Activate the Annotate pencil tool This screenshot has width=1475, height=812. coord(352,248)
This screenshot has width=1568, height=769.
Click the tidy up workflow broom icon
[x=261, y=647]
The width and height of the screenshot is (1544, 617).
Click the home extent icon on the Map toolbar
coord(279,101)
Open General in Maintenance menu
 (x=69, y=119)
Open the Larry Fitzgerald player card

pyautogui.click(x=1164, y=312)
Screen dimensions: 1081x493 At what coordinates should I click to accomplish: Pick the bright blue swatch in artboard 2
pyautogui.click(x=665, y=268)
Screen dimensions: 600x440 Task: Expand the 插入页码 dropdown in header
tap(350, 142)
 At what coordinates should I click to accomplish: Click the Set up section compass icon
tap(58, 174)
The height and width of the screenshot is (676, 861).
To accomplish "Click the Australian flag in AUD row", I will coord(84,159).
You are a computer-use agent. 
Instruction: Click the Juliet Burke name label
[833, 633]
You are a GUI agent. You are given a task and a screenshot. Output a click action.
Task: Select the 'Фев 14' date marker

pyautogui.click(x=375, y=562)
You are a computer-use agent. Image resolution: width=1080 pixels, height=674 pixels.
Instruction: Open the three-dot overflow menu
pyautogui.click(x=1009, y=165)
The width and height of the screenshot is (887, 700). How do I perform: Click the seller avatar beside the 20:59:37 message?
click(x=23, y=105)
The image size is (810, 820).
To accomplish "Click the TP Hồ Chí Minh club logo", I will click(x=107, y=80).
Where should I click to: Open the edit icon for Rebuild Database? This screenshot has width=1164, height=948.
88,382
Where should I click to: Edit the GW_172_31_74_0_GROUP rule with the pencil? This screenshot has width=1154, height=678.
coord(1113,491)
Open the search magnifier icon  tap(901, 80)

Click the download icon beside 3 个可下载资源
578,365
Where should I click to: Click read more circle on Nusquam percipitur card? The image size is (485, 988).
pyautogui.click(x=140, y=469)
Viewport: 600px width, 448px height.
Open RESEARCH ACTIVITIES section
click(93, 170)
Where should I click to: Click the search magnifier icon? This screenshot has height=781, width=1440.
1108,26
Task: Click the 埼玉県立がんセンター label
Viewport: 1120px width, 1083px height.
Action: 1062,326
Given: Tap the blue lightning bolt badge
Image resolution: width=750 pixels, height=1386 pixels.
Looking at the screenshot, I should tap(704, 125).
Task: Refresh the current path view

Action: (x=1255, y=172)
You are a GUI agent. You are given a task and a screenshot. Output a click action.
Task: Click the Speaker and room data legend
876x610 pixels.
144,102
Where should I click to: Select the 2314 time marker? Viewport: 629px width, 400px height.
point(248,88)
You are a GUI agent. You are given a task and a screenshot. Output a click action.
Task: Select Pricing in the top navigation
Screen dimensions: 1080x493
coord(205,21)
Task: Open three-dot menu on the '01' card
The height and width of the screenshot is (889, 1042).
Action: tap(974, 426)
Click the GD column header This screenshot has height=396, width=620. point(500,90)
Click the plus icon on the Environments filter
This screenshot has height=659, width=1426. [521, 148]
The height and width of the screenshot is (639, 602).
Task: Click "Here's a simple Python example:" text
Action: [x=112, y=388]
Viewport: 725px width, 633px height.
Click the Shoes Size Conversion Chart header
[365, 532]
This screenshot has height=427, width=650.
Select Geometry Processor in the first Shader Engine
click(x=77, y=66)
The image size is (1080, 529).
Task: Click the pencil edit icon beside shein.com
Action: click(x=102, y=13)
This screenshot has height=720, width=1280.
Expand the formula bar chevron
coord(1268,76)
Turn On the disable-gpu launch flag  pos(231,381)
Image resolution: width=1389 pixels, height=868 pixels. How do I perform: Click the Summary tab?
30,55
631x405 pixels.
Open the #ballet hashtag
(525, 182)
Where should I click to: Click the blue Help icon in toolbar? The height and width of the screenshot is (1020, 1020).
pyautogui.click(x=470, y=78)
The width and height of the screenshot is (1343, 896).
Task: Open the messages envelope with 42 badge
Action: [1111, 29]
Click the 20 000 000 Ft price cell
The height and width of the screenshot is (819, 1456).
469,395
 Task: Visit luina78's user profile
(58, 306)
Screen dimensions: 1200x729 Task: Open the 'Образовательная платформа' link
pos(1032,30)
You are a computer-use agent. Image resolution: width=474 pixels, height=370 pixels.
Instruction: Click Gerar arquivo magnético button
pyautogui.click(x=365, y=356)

* **Task statement**
Would you reproduce all of the data exactly, without a single alteration?

* **Written answer**
Activate the Annotate pencil tool This screenshot has width=1475, height=812. coord(352,248)
This screenshot has width=1568, height=769.
Click the tidy up workflow broom icon
[x=261, y=647]
The width and height of the screenshot is (1544, 617).
Click the home extent icon on the Map toolbar
coord(279,101)
Open General in Maintenance menu
 (x=69, y=119)
Open the Larry Fitzgerald player card

pyautogui.click(x=1164, y=312)
Screen dimensions: 1081x493 At what coordinates should I click to accomplish: Pick the bright blue swatch in artboard 2
pyautogui.click(x=665, y=268)
Screen dimensions: 600x440 Task: Expand the 插入页码 dropdown in header
tap(350, 142)
 At what coordinates should I click to accomplish: Click the Set up section compass icon
tap(58, 174)
The height and width of the screenshot is (676, 861).
To accomplish "Click the Australian flag in AUD row", I will coord(84,159).
You are a computer-use agent. 
Instruction: Click the Juliet Burke name label
[833, 633]
You are a GUI agent. You are given a task and a screenshot. Output a click action.
Task: Select the 'Фев 14' date marker

pyautogui.click(x=375, y=562)
You are a computer-use agent. Image resolution: width=1080 pixels, height=674 pixels.
Instruction: Open the three-dot overflow menu
pyautogui.click(x=1009, y=165)
The width and height of the screenshot is (887, 700). How do I perform: Click the seller avatar beside the 20:59:37 message?
click(x=23, y=105)
The image size is (810, 820).
To accomplish "Click the TP Hồ Chí Minh club logo", I will click(x=107, y=80).
Where should I click to: Open the edit icon for Rebuild Database? This screenshot has width=1164, height=948.
88,382
Where should I click to: Edit the GW_172_31_74_0_GROUP rule with the pencil? This screenshot has width=1154, height=678.
coord(1113,491)
Open the search magnifier icon  tap(901, 80)

Click the download icon beside 3 个可下载资源
578,365
Where should I click to: Click read more circle on Nusquam percipitur card? The image size is (485, 988).
pyautogui.click(x=140, y=469)
Viewport: 600px width, 448px height.
Open RESEARCH ACTIVITIES section
click(93, 170)
Where should I click to: Click the search magnifier icon? This screenshot has height=781, width=1440.
1108,26
Task: Click the 埼玉県立がんセンター label
Viewport: 1120px width, 1083px height.
Action: 1062,326
Given: Tap the blue lightning bolt badge
Image resolution: width=750 pixels, height=1386 pixels.
Looking at the screenshot, I should tap(704, 125).
Task: Refresh the current path view

Action: (x=1255, y=172)
You are a GUI agent. You are given a task and a screenshot. Output a click action.
Task: Click the Speaker and room data legend
876x610 pixels.
144,102
Where should I click to: Select the 2314 time marker? Viewport: 629px width, 400px height.
point(248,88)
You are a GUI agent. You are given a task and a screenshot. Output a click action.
Task: Select Pricing in the top navigation
Screen dimensions: 1080x493
coord(205,21)
Task: Open three-dot menu on the '01' card
The height and width of the screenshot is (889, 1042).
Action: tap(974, 426)
Click the GD column header This screenshot has height=396, width=620. point(500,90)
Click the plus icon on the Environments filter
This screenshot has height=659, width=1426. [521, 148]
The height and width of the screenshot is (639, 602).
Task: Click "Here's a simple Python example:" text
Action: [x=112, y=388]
Viewport: 725px width, 633px height.
Click the Shoes Size Conversion Chart header
[365, 532]
This screenshot has height=427, width=650.
Select Geometry Processor in the first Shader Engine
click(x=77, y=66)
The image size is (1080, 529).
Task: Click the pencil edit icon beside shein.com
Action: click(x=102, y=13)
This screenshot has height=720, width=1280.
Expand the formula bar chevron
coord(1268,76)
Turn On the disable-gpu launch flag  pos(231,381)
Image resolution: width=1389 pixels, height=868 pixels. How do I perform: Click the Summary tab?
30,55
631x405 pixels.
Open the #ballet hashtag
(525, 182)
Where should I click to: Click the blue Help icon in toolbar? The height and width of the screenshot is (1020, 1020).
pyautogui.click(x=470, y=78)
The width and height of the screenshot is (1343, 896).
Task: Open the messages envelope with 42 badge
Action: [1111, 29]
Click the 20 000 000 Ft price cell
The height and width of the screenshot is (819, 1456).
469,395
 Task: Visit luina78's user profile
(58, 306)
Screen dimensions: 1200x729 Task: Open the 'Образовательная платформа' link
pos(1032,30)
You are a computer-use agent. Image resolution: width=474 pixels, height=370 pixels.
Instruction: Click Gerar arquivo magnético button
pyautogui.click(x=365, y=356)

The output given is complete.